Hi Everyone,
I really hope you can help me with a matter I am struggling for quite some time.
Istio Version
client version: 1.14.1
control plane version: 1.14.1
data plane version: 1.14.1 (130 proxies)
Kubectl Version
Client Version: version.Info{Major:"1", Minor:"25", GitVersion:"v1.25.4", GitCommit:"872a965c6c6526caa949f0c6ac028ef7aff3fb78", GitTreeState:"clean", BuildDate:"2022-11-09T13:36:36Z", GoVersion:"go1.19.3", Compiler:"gc", Platform:"linux/amd64"}
Kustomize Version: v4.5.7
Server Version: version.Info{Major:"1", Minor:"23", GitVersion:"v1.23.17+rke2r1", GitCommit:"953be8927218ec8067e1af2641e540238ffd7576", GitTreeState:"clean", BuildDate:"2023-02-28T21:40:04Z", GoVersion:"go1.19.6 X:boringcrypto", Compiler:"gc", Platform:"linux/amd64"}
I have Istio and inject sidecar containers throughout my namespace.
There are various components which work out of the box using mTLS connection.
Istio is installed either by official helm-chart repo, IstioOperator with istioctl or taken from Kubeflow helm-chart in Github.
Everything works when it comes to few core components that are doing checks via initContainer over HTTP to a Kubernetes service and once they are completed the system starts.
initContainer
- command:
- sh
- -c
- until curl -X GET "elasticsearch:9200/_cluster/health?wait_for_status=yellow&timeout=50s&pretty";
do echo waiting for elasticsearch; sleep 2; done
When I enforce strict policy authentication everything collapses. I am getting hit by connection failures. The below snippet is an example for that.
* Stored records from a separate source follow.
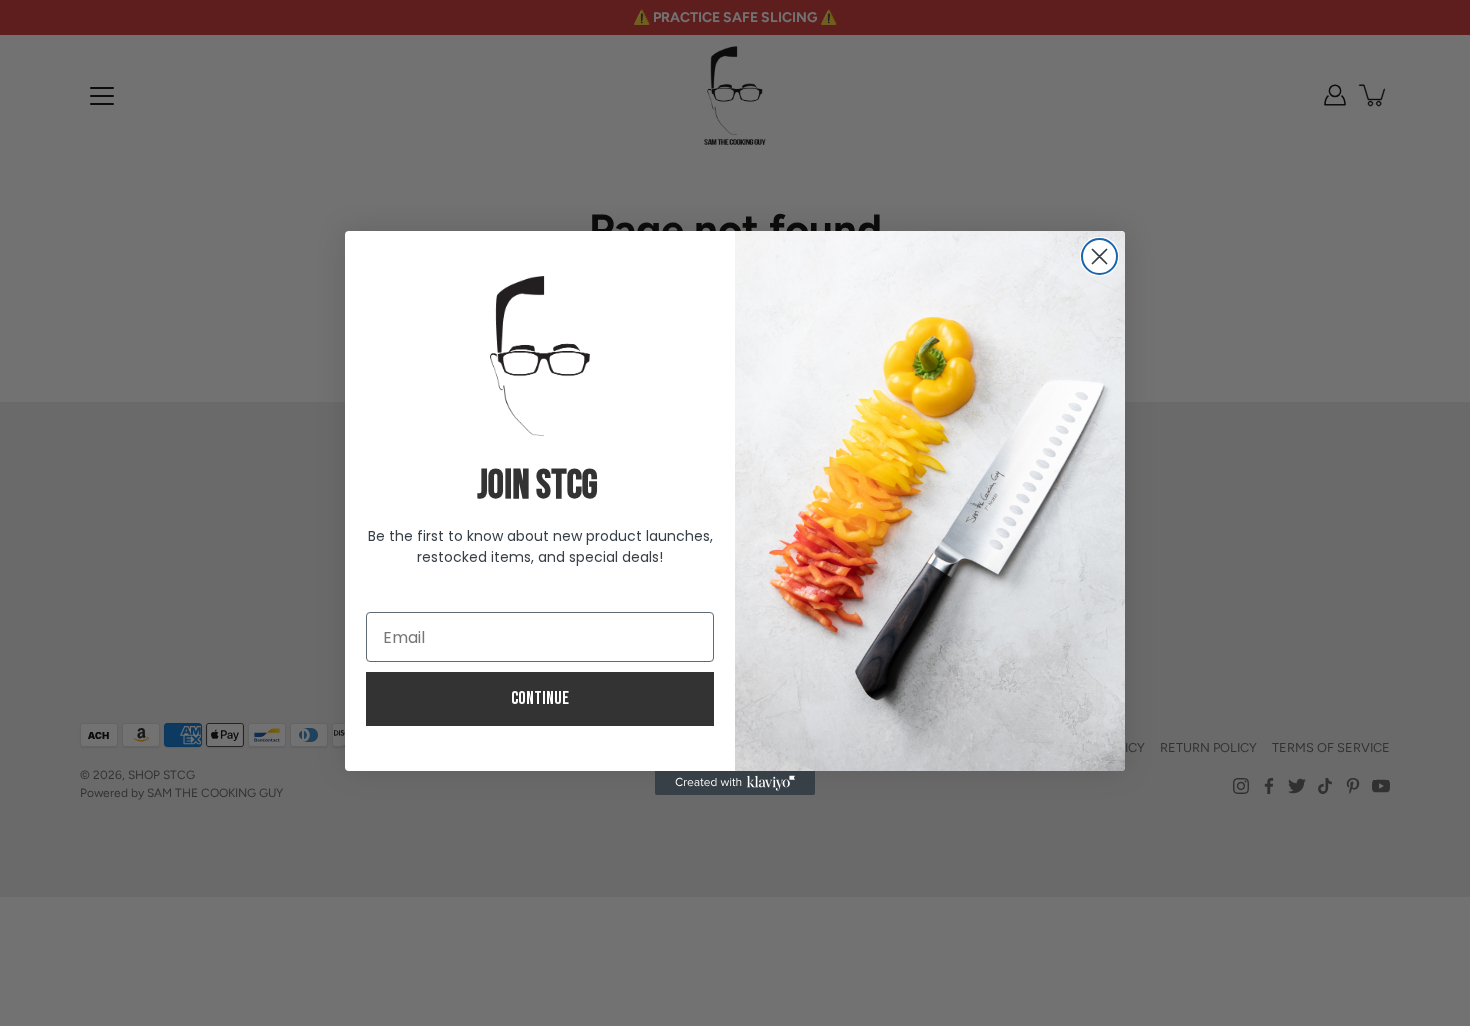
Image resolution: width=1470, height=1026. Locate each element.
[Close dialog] (1099, 256)
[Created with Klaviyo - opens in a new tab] (735, 783)
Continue (540, 698)
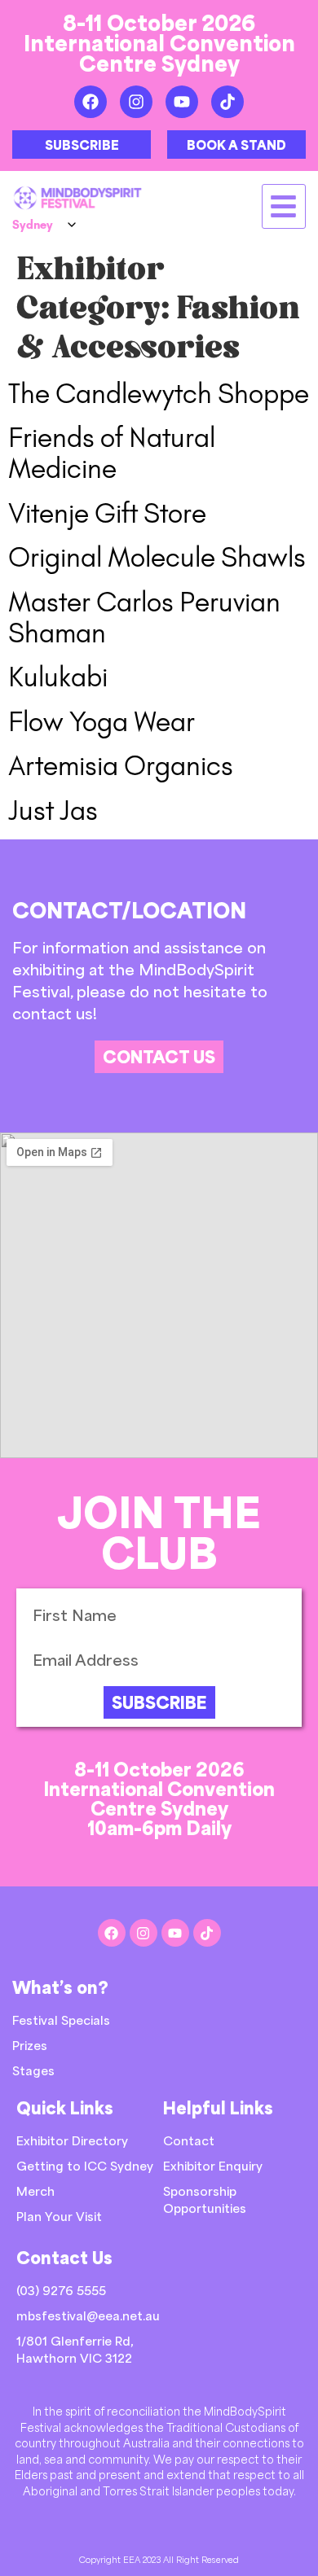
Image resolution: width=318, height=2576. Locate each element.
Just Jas (53, 810)
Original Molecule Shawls (157, 557)
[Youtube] (182, 101)
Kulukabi (58, 677)
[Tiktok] (227, 101)
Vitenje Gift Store (107, 513)
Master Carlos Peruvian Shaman (144, 617)
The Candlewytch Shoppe (158, 393)
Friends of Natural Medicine (111, 453)
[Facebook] (90, 101)
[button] (284, 206)
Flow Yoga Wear (101, 721)
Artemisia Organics (120, 765)
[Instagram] (136, 101)
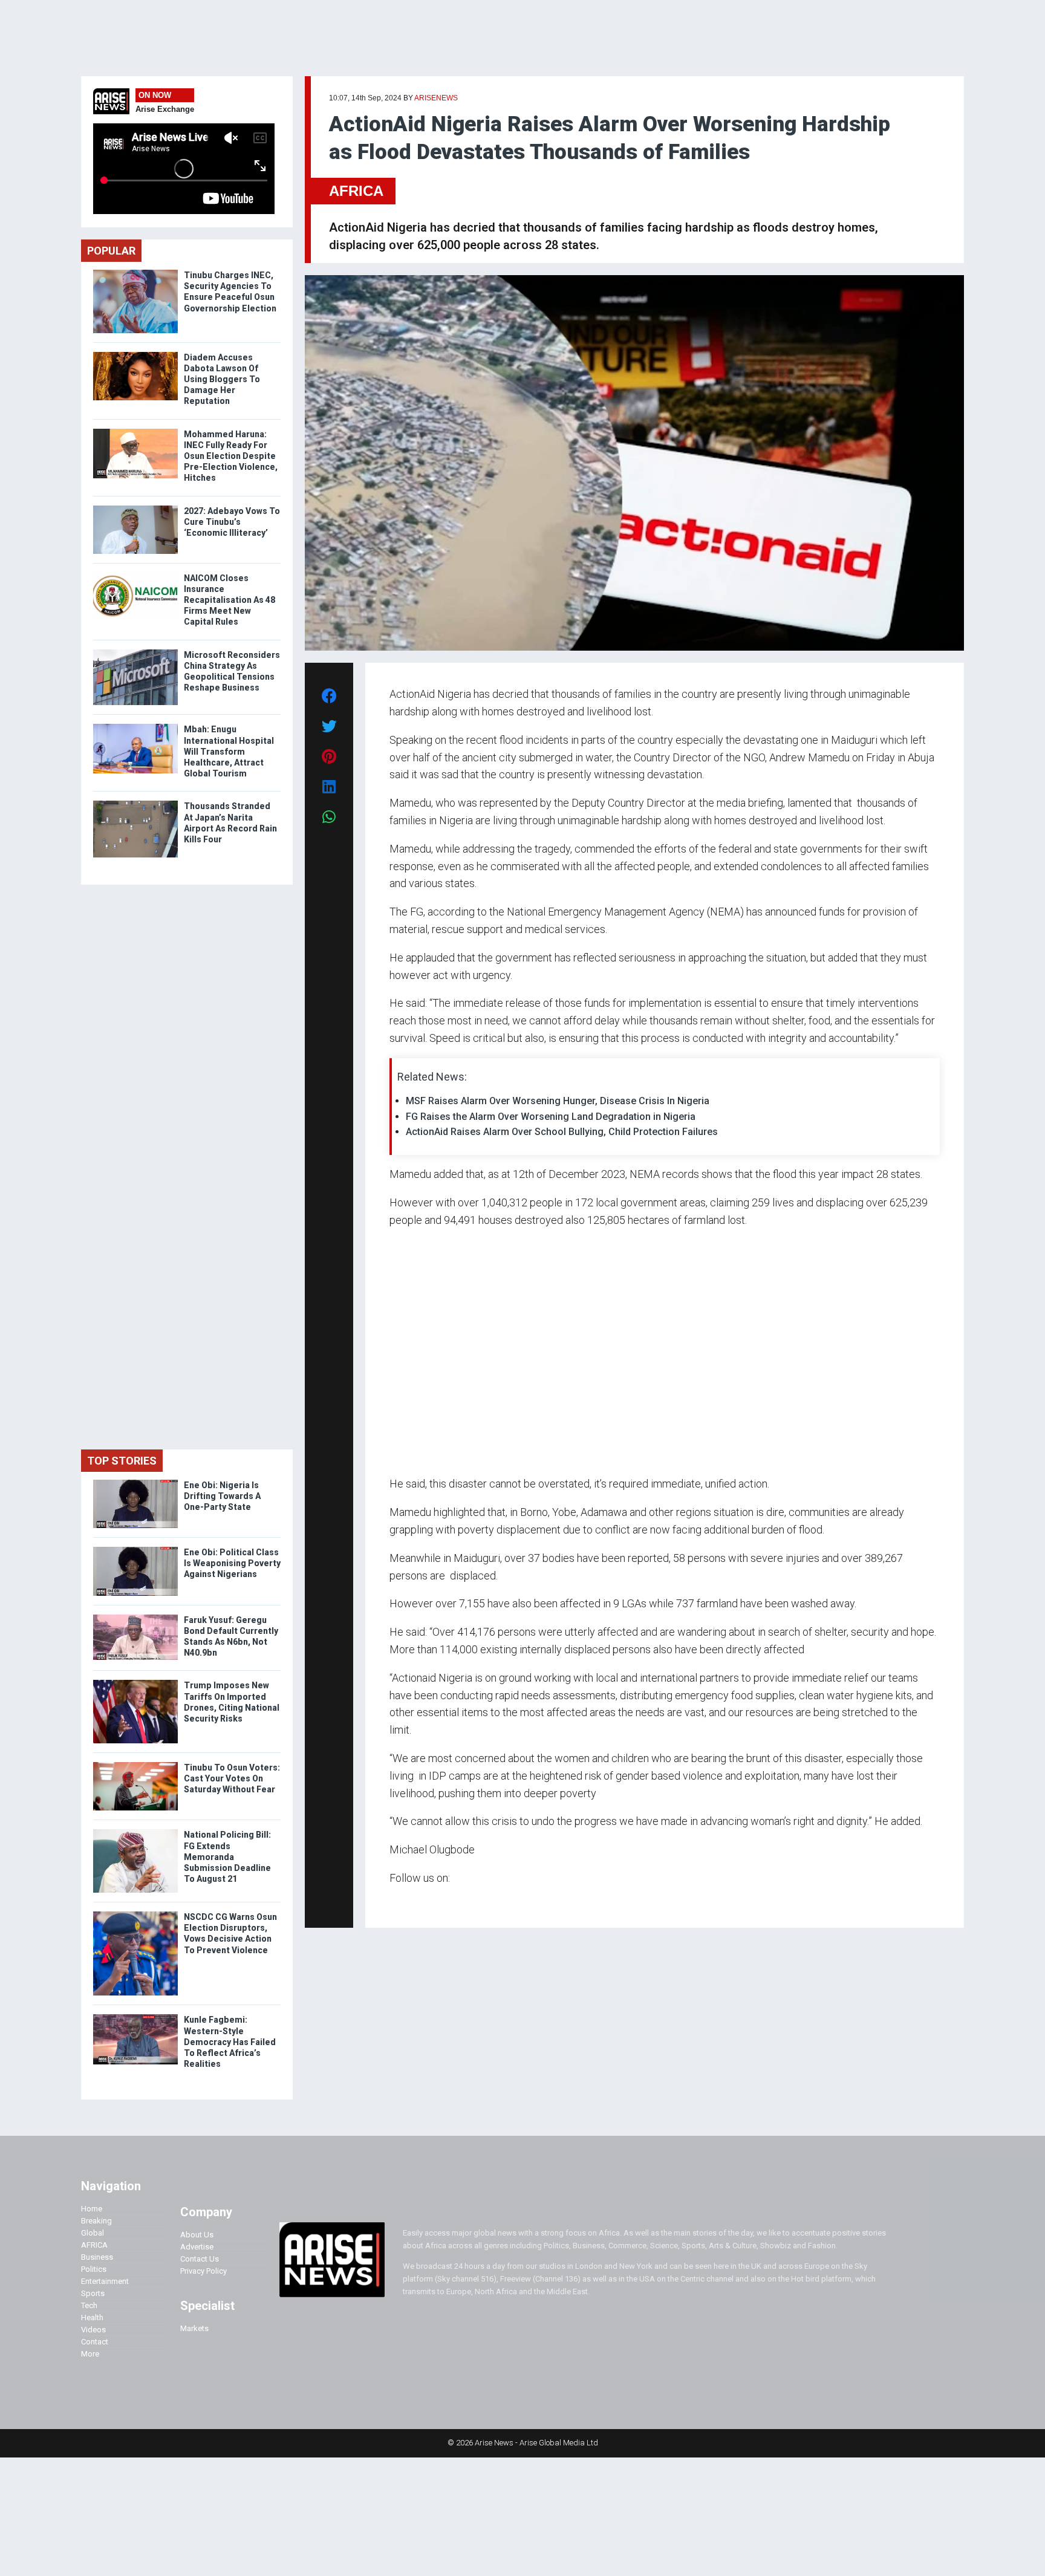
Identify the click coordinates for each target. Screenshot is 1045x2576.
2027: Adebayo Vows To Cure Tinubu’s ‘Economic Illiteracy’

curl: (56) Recv failure: Connection reset by peer waiting for elasticsearch
I can also see similar behavior for Database instances.
"- - -" 0 NR filter_chain_not_found - "-" 0 0 0 - "-" "-" "-" "-" "-" - -
As far as I read Istio’s doc the above issue is related to missing Destination Rule.
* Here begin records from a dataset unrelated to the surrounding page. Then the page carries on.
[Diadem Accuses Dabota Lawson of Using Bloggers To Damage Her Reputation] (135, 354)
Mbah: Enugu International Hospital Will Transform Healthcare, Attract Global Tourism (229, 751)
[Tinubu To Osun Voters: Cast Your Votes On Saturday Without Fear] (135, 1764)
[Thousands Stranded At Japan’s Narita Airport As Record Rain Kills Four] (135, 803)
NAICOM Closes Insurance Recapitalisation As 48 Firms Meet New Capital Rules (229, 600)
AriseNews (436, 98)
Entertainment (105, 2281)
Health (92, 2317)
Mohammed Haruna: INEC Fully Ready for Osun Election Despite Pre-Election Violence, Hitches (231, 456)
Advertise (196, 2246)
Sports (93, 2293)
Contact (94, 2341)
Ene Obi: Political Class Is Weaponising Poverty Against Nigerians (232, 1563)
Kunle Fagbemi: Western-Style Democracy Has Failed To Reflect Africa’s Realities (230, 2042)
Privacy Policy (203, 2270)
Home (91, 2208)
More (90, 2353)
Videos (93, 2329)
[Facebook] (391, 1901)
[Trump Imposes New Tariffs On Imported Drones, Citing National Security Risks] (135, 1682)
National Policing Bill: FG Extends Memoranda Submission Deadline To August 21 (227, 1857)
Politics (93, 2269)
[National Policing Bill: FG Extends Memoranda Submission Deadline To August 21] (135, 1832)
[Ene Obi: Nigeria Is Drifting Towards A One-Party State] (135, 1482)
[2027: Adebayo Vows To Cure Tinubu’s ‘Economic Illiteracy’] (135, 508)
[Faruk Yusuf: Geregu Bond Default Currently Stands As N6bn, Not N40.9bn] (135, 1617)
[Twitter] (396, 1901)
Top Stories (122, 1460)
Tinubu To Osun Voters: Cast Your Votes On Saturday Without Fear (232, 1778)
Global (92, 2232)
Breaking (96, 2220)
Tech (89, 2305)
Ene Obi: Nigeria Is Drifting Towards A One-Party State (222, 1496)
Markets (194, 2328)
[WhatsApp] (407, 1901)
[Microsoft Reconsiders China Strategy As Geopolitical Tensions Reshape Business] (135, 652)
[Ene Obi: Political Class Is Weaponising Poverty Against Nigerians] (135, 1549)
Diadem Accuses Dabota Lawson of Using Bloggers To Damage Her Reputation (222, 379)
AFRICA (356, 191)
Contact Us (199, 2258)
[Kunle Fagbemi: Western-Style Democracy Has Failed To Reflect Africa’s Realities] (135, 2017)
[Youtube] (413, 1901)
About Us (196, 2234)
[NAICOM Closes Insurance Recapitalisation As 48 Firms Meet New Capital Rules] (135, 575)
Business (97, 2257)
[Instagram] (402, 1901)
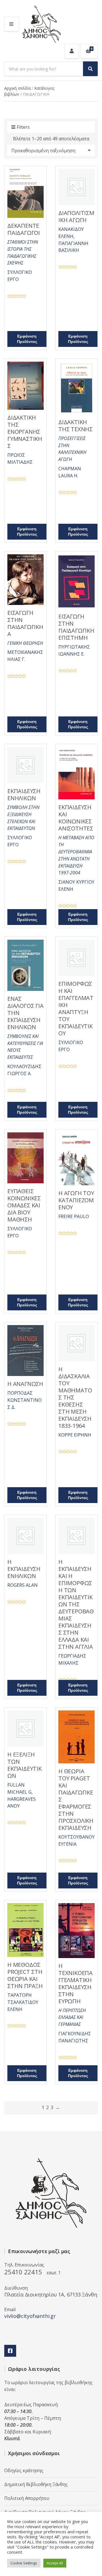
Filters (23, 127)
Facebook (10, 2351)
The same goes for the Jobs which are trying to install something on a Pod.
command: [sh, -c, sleep 10, "curl -XPUT -H 'Content-Type: application/json' -T /mnt/license/license.bin 'http://elasticsearch:9200/_siren/license'"]
The license just doesn’t apply on the pod and thus Elasticsearch is failing.
Another example if I try to do a curl to Kubernetes service from istio-proxy on any pod
istio-proxy@index-upload-ab6055a0aa6c3477b41a-np8k9:/$ curl -v -k http://index-es-http:9200
* Trying 10.43.121.43:9200...
* TCP_NODELAY set
* Connected to index-es-http (10.43.121.43) port 9200 (#0)
> GET / HTTP/1.1
> Host: index-es-http:9200
> User-Agent: curl/7.68.0
> Accept: */*
>
* Recv failure: Connection reset by peer
* Closing connection 0
curl: (56) Recv failure: Connection reset by peer
istio-proxy@index-es-mdi-0:/$ curl http://k8s-service:9091
curl: (56) Recv failure: Connection reset by peer
I have also decided to use cert-manager for CA. That didn’t solve the matter either.
Here are my PeerAuthentication policy, Destination Rule and Authorization Policy all placed within istio-system namespace
apiVersion: networking.istio.io/v1beta1
kind: DestinationRule
metadata:
name: mtls
namespace: istio-system
spec:
host: '*.cluster.local'
trafficPolicy:
tls:
mode: ISTIO_MUTUAL
apiVersion: security.istio.io/v1beta1
kind: PeerAuthentication
metadata:
name: mtls-policy
namespace: istio-system
spec:
mtls:
mode: STRICT
apiVersion: security.istio.io/v1beta1
kind: AuthorizationPolicy
metadata:
name: allow-all
namespace: istio-system
spec:
rules:
- {}
I have also tried creating Gateways to server everything on port 80, tried cluster-local-gateway as a component.
What am I missing here? Should every service that is failing has it’s own VirtualService? But than again why I cannot run a curl to ANY of the pods inside the mesh when STRICT policy is enabled?
The strict policy is also affecting my internal ingress controllers. They cannot server calls. I am either getting a 502 bad gateway or nothing at all.
Since I am kind of new to this one, I am sure that the information might be insufficient, so hit me with whatever necessary.